Salió de la cocina con la taza de café humeante en una mano, restregándose los ojos con la otra. Había oído al chico que reparte los periódicos y quería hojearlo ahora, con la mañana recién estrenada. Apartó el M16 que se había volcado bloqueando la puerta y, al salir al jardín, aún tuvo tiempo de saludar con la mano al simpático chico de los Smithson, el mejor repartidor de periódicos que ha tenido el barrio, sin duda. Volvió a entrar dando sorbos a su exquisito café, “hoy me ha salido mejor que nunca”, pensó, “será porque hoy comienza una vida nueva”. Tras dejar el periódico sobre la mesa, contempló feliz el desayuno especial que se había preparado: huevos revueltos con bacon, cereales con yogur y miel, leche chocolateada, un bol de fresas y café de Colombia. Por un instante pensó que se había pasado con la cantidad de comida, pero enseguida se justificó: “Caray, hoy no tienes prisa. Tan sólo tienes que ir a recoger tu finiquito”. También se dijo que se merecía una recompensa tras el disgusto de saberse despedido de la empresa, a la que había dedicado quince años de su vida.
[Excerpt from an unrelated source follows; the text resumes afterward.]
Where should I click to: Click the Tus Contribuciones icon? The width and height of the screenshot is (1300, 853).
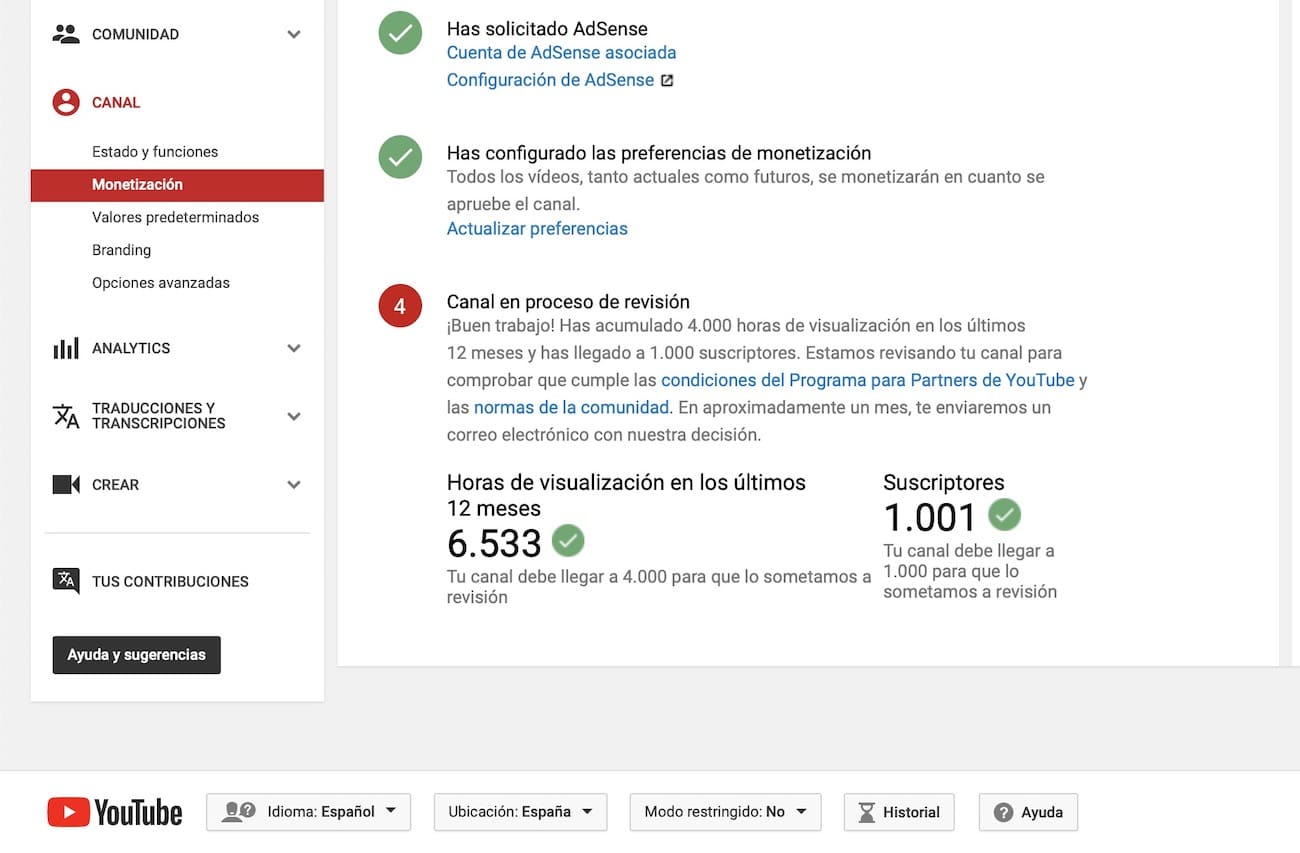coord(66,581)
Tras terminar el copioso desayuno se otorgó otro premio: un reconfortante baño bien espumoso, un baño que no terminó hasta que vio las yemas de sus dedos arrugadas como uvas pasas. Para vestirse eligió su camisa mejor almidonada, su corbata de seda, planchó los pantalones y limpió con esmero los zapatos. Hoy iba a ser el último día en que le vieran en su oficina y tenía que dar una excelente impresión, de aquellas que dicen “mirad lo que os perdéis, mamones”. Como quien espanta una mosca, alejó de sí el taco que había pensado, ya que era impropio en él soltar palabras malsonantes. Siempre había presumido de su rectitud y ahora no iba a cambiar.
Ya con la cartera en la mano, se dirigió al vestíbulo. Acarició el M16 que lucía como nuevo y miró sonriente las cajas y cajas de munición que compró hace dos días. Mientras las amontonaba entre sus brazos para llevarlas al coche, se le escapó en voz alta: “Os vais a enterar”.